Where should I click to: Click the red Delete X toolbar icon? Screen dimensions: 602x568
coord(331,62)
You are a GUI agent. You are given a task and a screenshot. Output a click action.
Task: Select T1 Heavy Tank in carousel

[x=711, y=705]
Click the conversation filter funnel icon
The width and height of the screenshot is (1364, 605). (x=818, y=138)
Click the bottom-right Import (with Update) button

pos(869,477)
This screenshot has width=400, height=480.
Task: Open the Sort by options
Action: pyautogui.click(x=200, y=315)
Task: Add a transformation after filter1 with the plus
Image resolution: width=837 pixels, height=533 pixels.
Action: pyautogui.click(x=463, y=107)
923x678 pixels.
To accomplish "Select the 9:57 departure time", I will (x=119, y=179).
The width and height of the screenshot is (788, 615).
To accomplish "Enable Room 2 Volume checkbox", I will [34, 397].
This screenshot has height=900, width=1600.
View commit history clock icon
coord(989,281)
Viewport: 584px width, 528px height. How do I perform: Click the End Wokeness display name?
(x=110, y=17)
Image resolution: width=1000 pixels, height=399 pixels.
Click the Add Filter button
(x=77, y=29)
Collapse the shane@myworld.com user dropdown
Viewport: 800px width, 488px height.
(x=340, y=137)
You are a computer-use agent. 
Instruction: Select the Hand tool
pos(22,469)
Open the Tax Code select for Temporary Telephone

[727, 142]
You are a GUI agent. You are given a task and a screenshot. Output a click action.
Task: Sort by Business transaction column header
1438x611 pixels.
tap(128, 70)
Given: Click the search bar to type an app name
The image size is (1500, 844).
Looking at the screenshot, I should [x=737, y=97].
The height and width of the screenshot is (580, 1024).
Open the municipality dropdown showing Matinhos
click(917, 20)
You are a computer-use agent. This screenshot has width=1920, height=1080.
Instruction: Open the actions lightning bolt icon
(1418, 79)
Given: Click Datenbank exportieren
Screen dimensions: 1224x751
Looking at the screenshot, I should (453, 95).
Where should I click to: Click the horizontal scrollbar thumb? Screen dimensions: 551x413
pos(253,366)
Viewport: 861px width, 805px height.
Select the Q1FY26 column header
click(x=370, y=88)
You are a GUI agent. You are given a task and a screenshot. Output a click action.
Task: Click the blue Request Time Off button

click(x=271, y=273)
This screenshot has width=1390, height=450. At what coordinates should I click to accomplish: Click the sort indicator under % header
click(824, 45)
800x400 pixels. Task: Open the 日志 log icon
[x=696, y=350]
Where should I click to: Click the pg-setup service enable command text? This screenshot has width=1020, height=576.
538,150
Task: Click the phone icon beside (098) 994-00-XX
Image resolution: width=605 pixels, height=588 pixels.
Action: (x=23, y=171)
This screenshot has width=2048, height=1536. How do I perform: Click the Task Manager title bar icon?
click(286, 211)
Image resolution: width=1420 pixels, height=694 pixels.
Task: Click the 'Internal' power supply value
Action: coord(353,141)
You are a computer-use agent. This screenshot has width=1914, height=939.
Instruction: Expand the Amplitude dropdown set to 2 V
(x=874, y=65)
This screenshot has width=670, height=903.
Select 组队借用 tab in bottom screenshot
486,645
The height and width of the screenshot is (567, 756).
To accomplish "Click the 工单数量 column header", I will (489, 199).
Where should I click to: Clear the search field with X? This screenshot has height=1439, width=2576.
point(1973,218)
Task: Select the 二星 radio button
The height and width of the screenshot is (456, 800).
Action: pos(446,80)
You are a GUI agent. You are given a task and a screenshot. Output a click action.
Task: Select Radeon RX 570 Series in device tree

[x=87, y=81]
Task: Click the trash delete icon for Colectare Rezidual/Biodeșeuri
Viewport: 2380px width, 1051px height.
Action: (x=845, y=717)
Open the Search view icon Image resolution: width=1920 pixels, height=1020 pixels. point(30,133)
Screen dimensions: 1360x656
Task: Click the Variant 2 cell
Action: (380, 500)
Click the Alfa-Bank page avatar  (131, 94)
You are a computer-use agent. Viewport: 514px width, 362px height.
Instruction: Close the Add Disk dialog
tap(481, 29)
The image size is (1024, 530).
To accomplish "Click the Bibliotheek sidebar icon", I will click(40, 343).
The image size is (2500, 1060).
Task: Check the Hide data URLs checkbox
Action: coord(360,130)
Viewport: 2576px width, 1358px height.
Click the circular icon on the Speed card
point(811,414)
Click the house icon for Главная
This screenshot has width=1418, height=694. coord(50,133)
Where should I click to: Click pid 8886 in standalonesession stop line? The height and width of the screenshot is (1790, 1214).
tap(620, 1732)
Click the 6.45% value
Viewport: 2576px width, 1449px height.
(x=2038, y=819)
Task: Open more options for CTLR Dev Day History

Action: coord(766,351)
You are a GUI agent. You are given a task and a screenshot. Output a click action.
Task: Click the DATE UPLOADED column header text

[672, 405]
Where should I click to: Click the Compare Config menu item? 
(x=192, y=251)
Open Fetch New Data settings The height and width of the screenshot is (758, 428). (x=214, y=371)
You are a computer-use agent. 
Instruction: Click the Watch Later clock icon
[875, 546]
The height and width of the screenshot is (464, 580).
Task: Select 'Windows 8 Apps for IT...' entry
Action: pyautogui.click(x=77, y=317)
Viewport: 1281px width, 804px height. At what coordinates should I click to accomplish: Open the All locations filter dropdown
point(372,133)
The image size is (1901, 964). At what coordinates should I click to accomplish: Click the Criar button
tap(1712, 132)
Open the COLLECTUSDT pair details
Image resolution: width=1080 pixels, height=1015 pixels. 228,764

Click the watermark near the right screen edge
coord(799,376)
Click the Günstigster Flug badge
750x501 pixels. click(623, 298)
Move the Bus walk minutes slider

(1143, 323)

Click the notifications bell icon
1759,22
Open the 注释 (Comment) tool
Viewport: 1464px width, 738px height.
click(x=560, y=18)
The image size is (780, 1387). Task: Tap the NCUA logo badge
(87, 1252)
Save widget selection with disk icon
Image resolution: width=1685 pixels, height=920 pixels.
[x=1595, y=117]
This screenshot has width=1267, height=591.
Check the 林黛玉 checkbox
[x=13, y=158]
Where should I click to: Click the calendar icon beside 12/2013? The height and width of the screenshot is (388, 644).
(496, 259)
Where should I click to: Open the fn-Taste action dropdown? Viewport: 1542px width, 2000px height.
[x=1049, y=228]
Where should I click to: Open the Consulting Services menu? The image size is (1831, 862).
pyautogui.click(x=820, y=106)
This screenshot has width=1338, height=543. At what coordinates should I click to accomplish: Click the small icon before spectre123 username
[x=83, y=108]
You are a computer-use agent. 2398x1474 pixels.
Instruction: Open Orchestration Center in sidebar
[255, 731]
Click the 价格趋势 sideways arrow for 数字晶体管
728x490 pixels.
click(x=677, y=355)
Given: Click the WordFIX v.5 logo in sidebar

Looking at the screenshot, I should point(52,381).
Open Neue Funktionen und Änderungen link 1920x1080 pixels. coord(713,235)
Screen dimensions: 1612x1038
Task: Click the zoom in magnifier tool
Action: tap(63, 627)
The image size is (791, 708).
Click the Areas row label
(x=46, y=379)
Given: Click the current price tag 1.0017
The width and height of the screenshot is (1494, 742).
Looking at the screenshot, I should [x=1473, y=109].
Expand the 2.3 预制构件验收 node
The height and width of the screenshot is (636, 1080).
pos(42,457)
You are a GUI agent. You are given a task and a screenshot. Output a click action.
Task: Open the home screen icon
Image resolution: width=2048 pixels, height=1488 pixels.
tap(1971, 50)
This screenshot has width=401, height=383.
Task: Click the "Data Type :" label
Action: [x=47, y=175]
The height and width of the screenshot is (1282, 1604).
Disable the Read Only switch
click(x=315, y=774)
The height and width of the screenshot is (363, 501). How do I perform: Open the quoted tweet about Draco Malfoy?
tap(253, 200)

*Exercise*
Reproduce the data verbatim, everything from the line containing "Click the watermark" down to the line containing "[x=1049, y=228]", with both of those lines included.

*Answer for this exercise*
Click the watermark near the right screen edge
coord(799,376)
Click the Günstigster Flug badge
750x501 pixels. click(623, 298)
Move the Bus walk minutes slider

(1143, 323)

Click the notifications bell icon
1759,22
Open the 注释 (Comment) tool
Viewport: 1464px width, 738px height.
click(x=560, y=18)
The image size is (780, 1387). Task: Tap the NCUA logo badge
(87, 1252)
Save widget selection with disk icon
Image resolution: width=1685 pixels, height=920 pixels.
[x=1595, y=117]
This screenshot has width=1267, height=591.
Check the 林黛玉 checkbox
[x=13, y=158]
Where should I click to: Click the calendar icon beside 12/2013? The height and width of the screenshot is (388, 644).
(496, 259)
Where should I click to: Open the fn-Taste action dropdown? Viewport: 1542px width, 2000px height.
[x=1049, y=228]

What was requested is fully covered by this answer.